From 2008 to 2009, Norman commanded the Paspampres. In 2010 he was reported to have a net worth of Rp. 9.021 billion (US$ 1 million). In 2010 he also took a position as the leader of Kodam Jaya. In April 2011, he became the commander of the Army Training and Education Center, a position which he held until October 2011.

In June 2011 it was announced that Norman was a candidate to become the leader of the Indonesian military, although he was not selected. On 17 October 2011 President Susilo Bambang Yudhoyono chose Norman to replace Sutanto as the leader of the Indonesian State Intelligence Agency.

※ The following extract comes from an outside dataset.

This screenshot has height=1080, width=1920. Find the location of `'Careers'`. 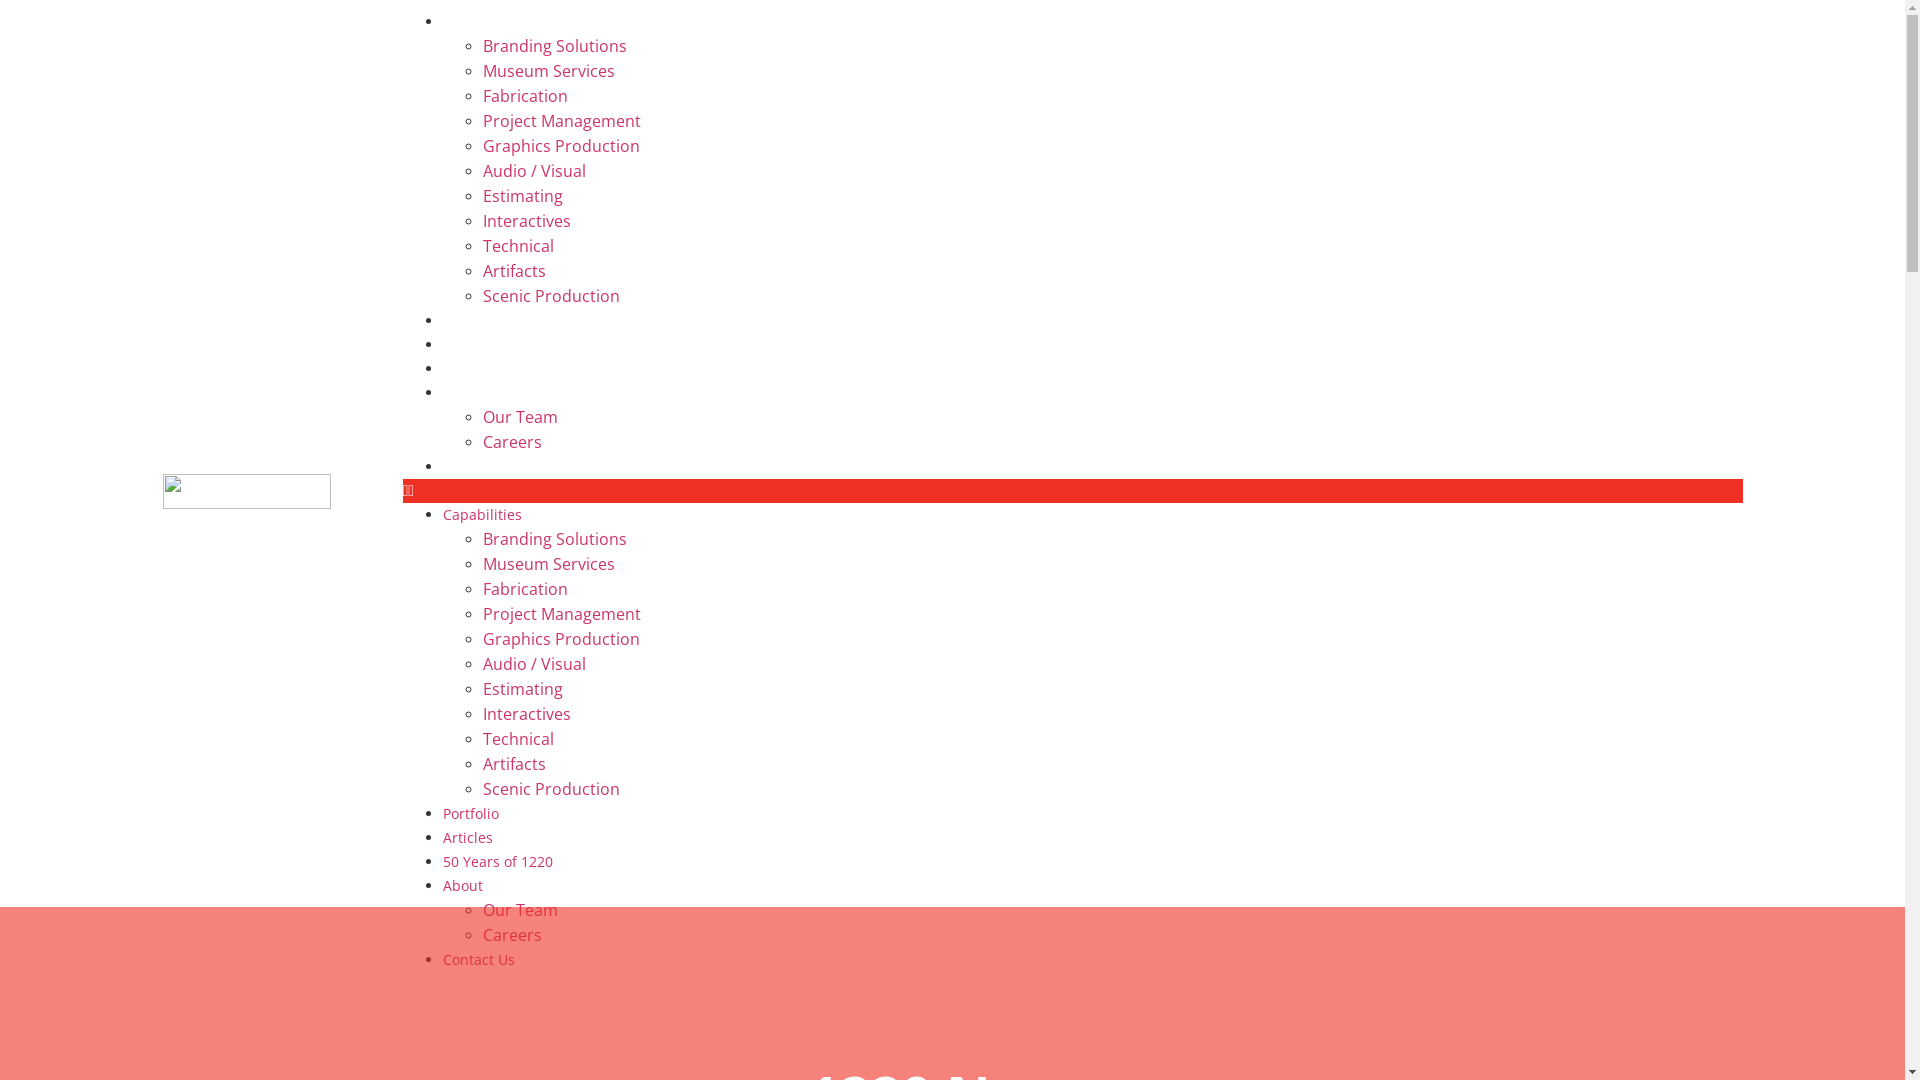

'Careers' is located at coordinates (481, 441).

Nani Afrida, writing for The Jakarta Post, suggested that his nomination was meant to consolidate the military's support for Yudhoyono. Norman has been described as "Yudhoyono's confidant". He has promised to focus on terrorism, separatism, and economic issues, as well as improve the intelligence agency's performance and reliability.

==Personal life==
Norman is married to Triwatty. Together they have five children. He enjoys swimming, horseback riding, and watching movies with his family. Beginning in 2011, he is serving a 5-year term as the leader of the Indonesian Taekwondo Association.